Supreme Court Cancels JSW Steel’s INR 19,700 Cr Resolution Plan for Bhushan Power & Steel

In a major development shaking India’s insolvency framework, the Supreme Court of India on May 2, 2025, struck down JSW Steel’s INR 19,700 crore resolution plan for Bhushan Power & Steel Ltd. (BPSL) and ordered the company’s liquidation. The two judge bench, led by Justice Bela M. Trivedi and Justice Satish Chandra Sharma, held the plan to be legally non compliant and procedurally flawed.
Case Background: What Led to the Deal?
- 2017: BPSL was admitted under the Corporate Insolvency Resolution Process (CIRP) after defaulting on over INR 47,000 crore.
- 2019: JSW Steel won the bidding round, offering INR 19,700 crore in total:
- INR 19,350 crore for financial creditors
- INR 350 crore for operational creditors
- NCLT Approval: Granted in September 2019
- NCLAT Confirmation: Upheld in February 2020
- Acquisition Completion: JSW Steel took over in March 2021
Why the Supreme Court Rejected the Plan
The judgment meticulously outlined the procedural and legal lapses that invalidated the plan:
1. Non Adherence to IBC Timelines
- The resolution plan was filed beyond the mandatory 330 day limit under Section 12 of the IBC.

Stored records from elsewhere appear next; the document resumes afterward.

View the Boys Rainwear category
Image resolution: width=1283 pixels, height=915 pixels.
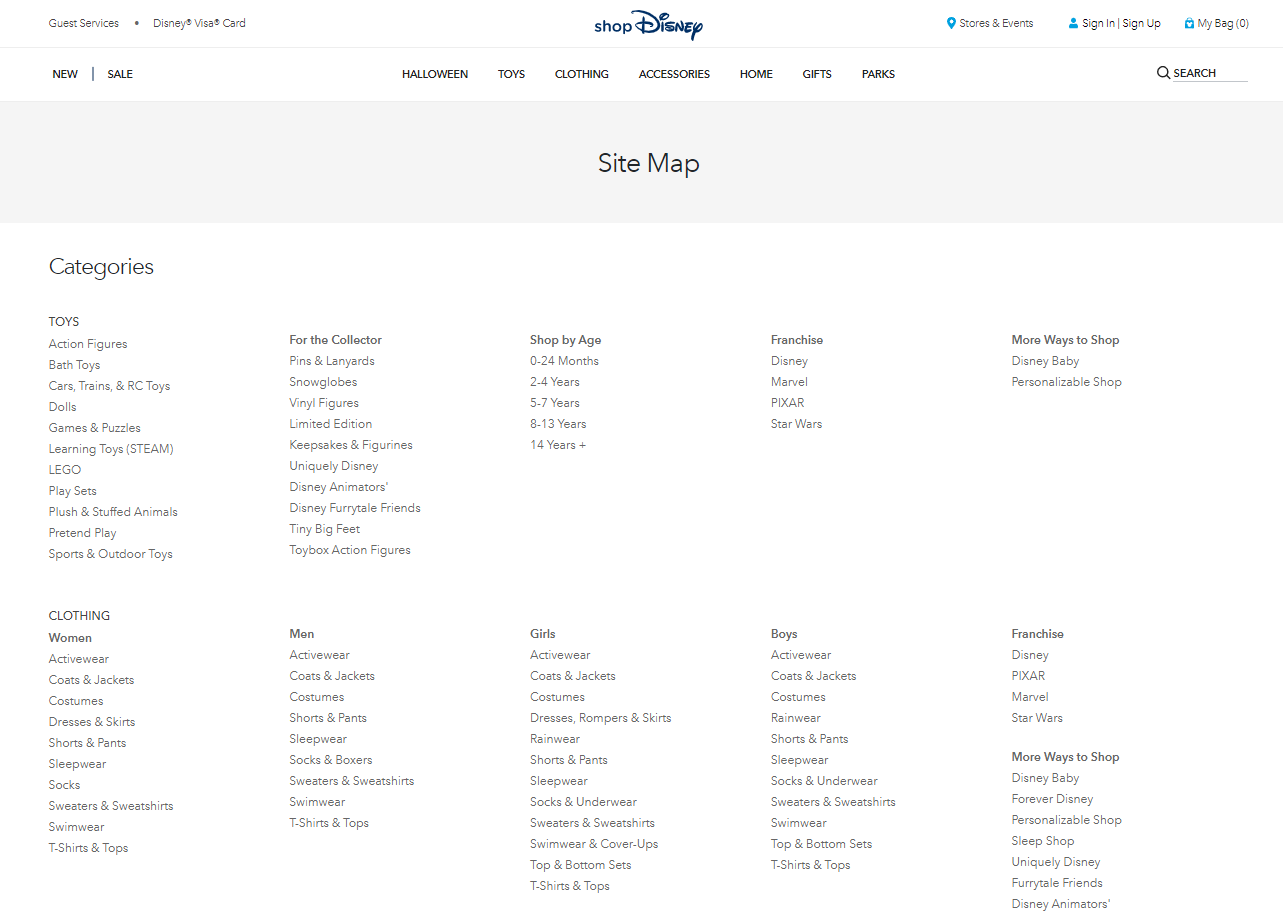pyautogui.click(x=795, y=717)
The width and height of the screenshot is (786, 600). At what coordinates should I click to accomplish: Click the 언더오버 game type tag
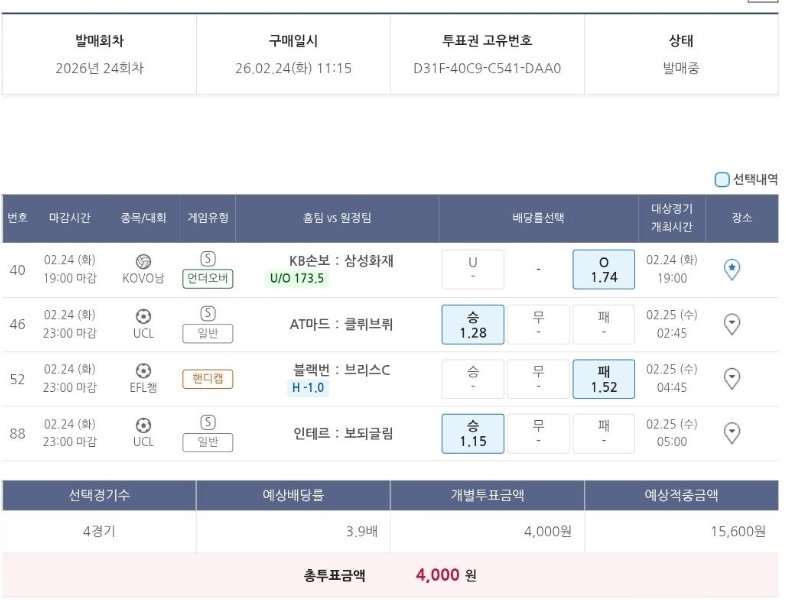pos(208,279)
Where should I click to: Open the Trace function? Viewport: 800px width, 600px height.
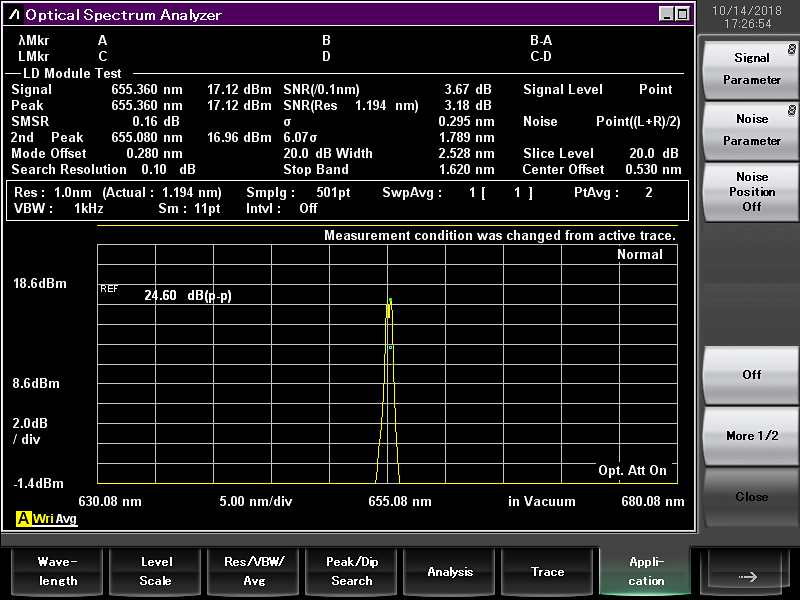click(547, 571)
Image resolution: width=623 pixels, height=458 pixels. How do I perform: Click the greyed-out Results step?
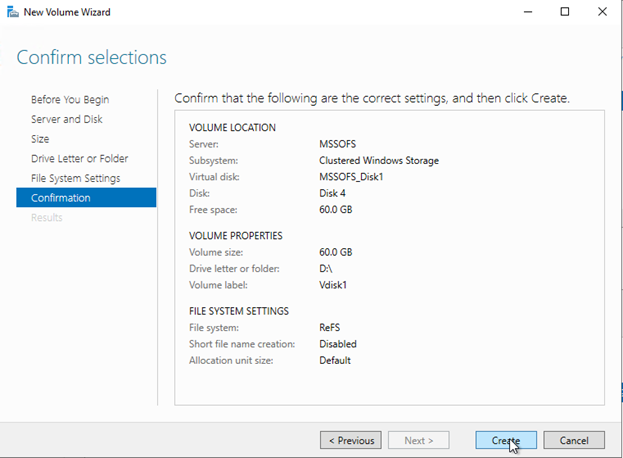(46, 217)
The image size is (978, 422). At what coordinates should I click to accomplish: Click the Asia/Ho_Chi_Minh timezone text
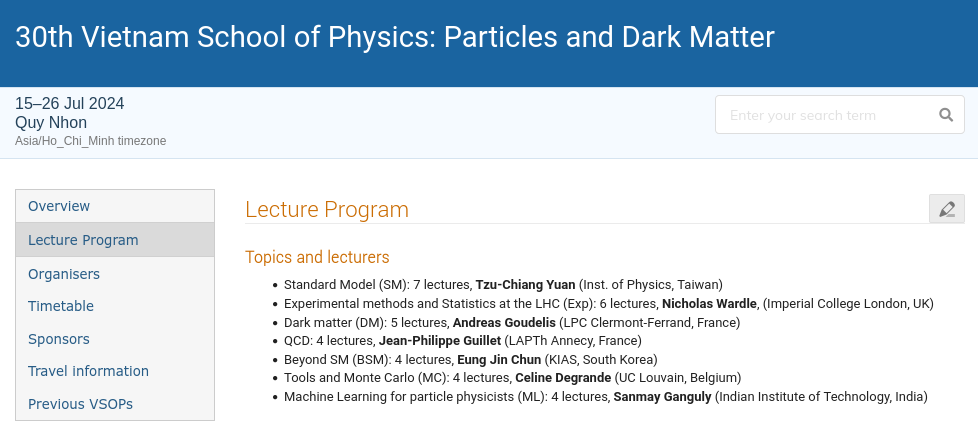tap(91, 141)
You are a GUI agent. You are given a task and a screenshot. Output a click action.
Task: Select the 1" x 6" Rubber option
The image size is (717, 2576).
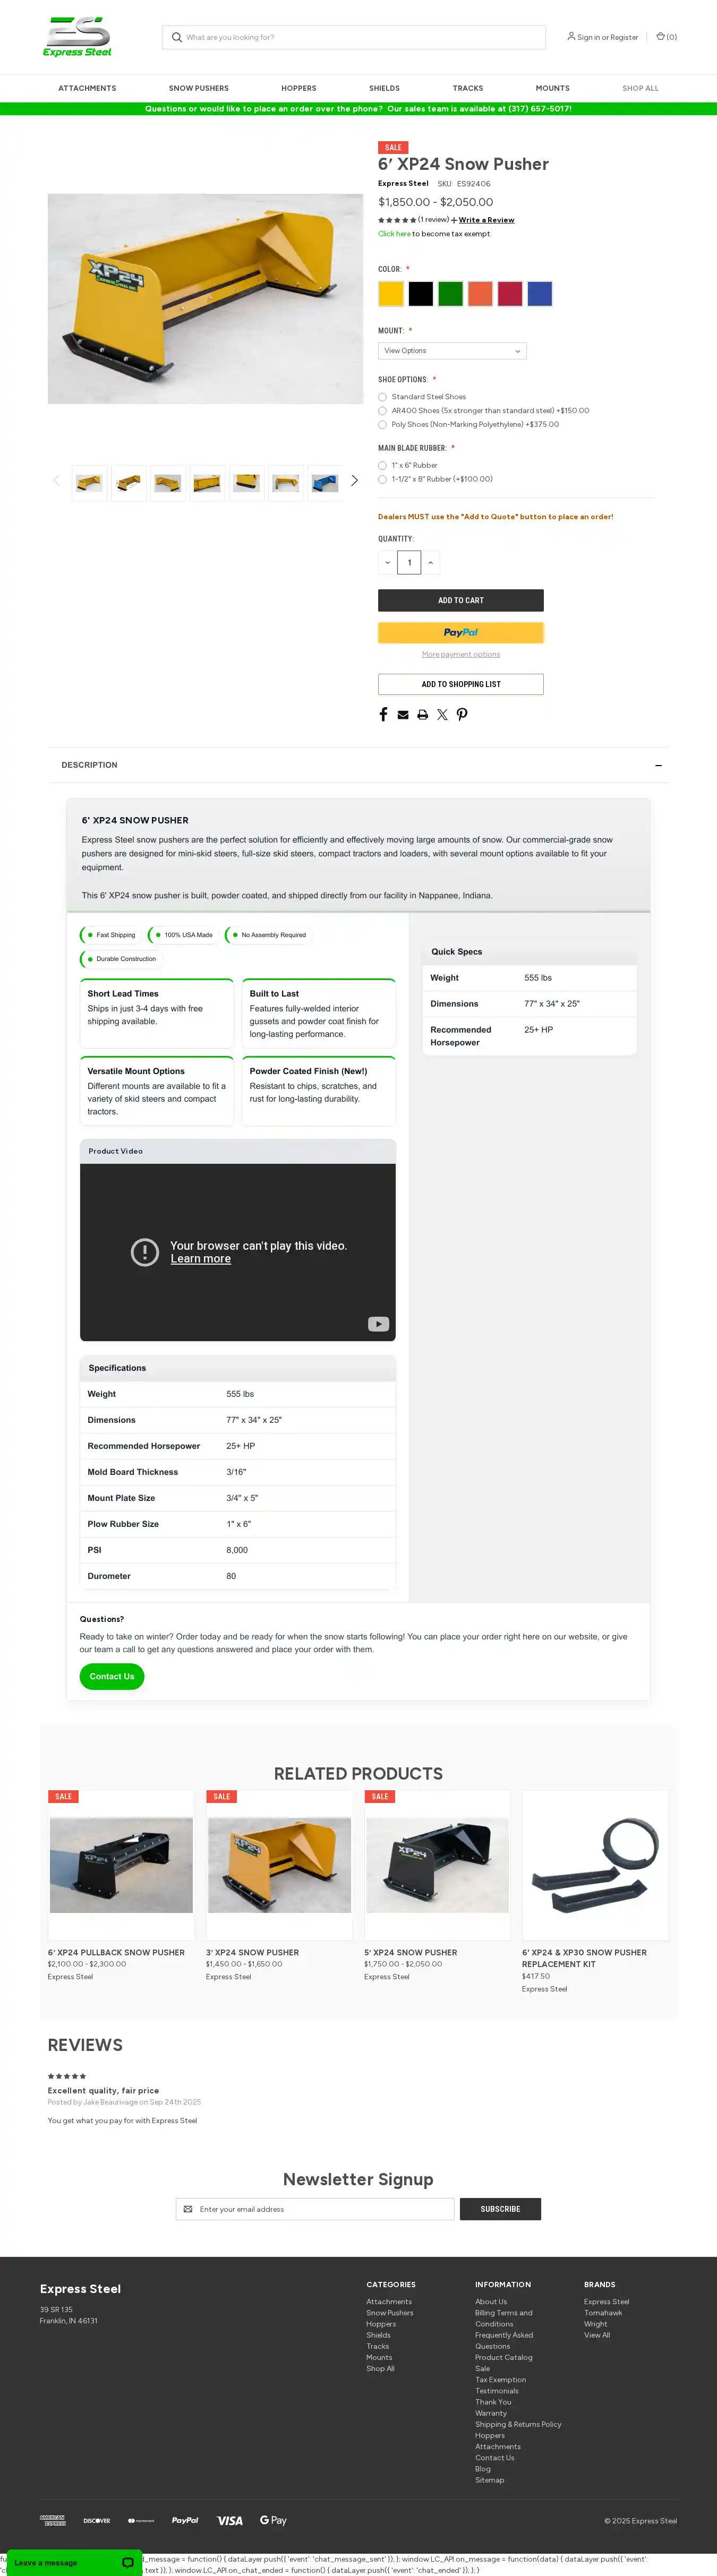[382, 466]
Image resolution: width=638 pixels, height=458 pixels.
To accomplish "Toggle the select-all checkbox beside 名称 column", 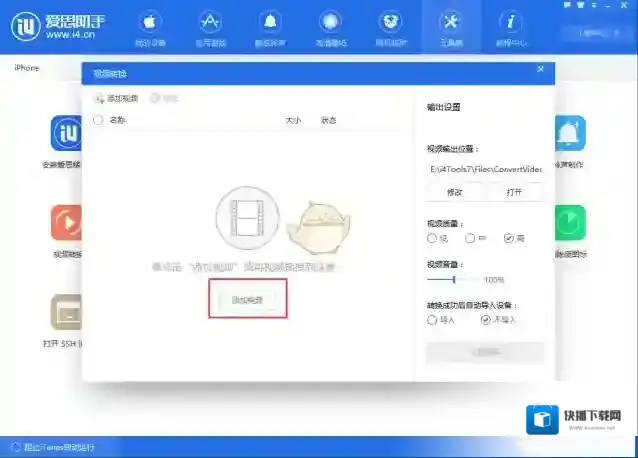I will 97,120.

- No valid extension was sought or granted.
2. Resolution Professional’s Oversight
- Failed to:
- Submit Form H certification
- File affidavits under Section 29A confirming bidder eligibility
- Investigate avoidance transactions
3. Committee of Creditors’ (CoC) Lapses
- Initially objected to JSW’s delay, but later supported it without rationale.
- Acted without exercising proper commercial wisdom, as required by law.
4. Delay in Plan Implementation
- JSW delayed execution for over two years despite no legal bar.
- The Court held this as a misuse of the legal process for commercial gain.
5. Improper Funding Mechanism
- JSW used Optionally Convertible Debentures (OCDs) instead of equity; breaching plan terms and regulations.
Implications of the Verdict
For JSW Steel:
- Faces a reversal of acquisition
- May seek a refund of INR 19,350 crore paid to creditors
- Stock value fell by over 5% post verdict
- Legal team is evaluating a review or curative petition
For Banks & Creditors:
- Must potentially return the funds received
- Could suffer steep losses in liquidation, where recovery is uncertain
- Discussions underway with DFS and RBI for policy support
For India’s Insolvency Ecosystem:
- Reaffirms that:
- IBC timelines are binding
- Compliance cannot be compromised
- Sends a message: legal shortcuts will not be tolerated
Government’s Response
- The Department of Financial Services (DFS) has confirmed:
- It is reviewing the verdict with legal experts
- A formal response or legislative clarity may follow
- Policy shifts could focus on:
- Better enforcement of timelines
- Accountability for CoCs and RPs
What Happens to BPSL Now?
- Liquidation proceedings to begin under NCLT supervision
- A liquidator will:
- Take control of BPSL’s assets
- Attempt sale as a going concern
- Ongoing contracts, suppliers, and employees face uncertain futures
- ED (Enforcement Directorate) may re freeze assets tied to money laundering investigations
Final Takeaway
The Supreme Court’s verdict in the JSW BPSL case is not just a corporate setback, it’s a landmark moment for India’s legal and financial systems. By prioritizing legal sanctity over commercial expedience, the Court has reinforced a powerful message:
"Compliance with the law is non negotiable, even for the biggest bidders."
This judgment serves as a benchmark for all future resolution cases under IBC and signals a new era of accountability, procedural integrity, and strict enforcement.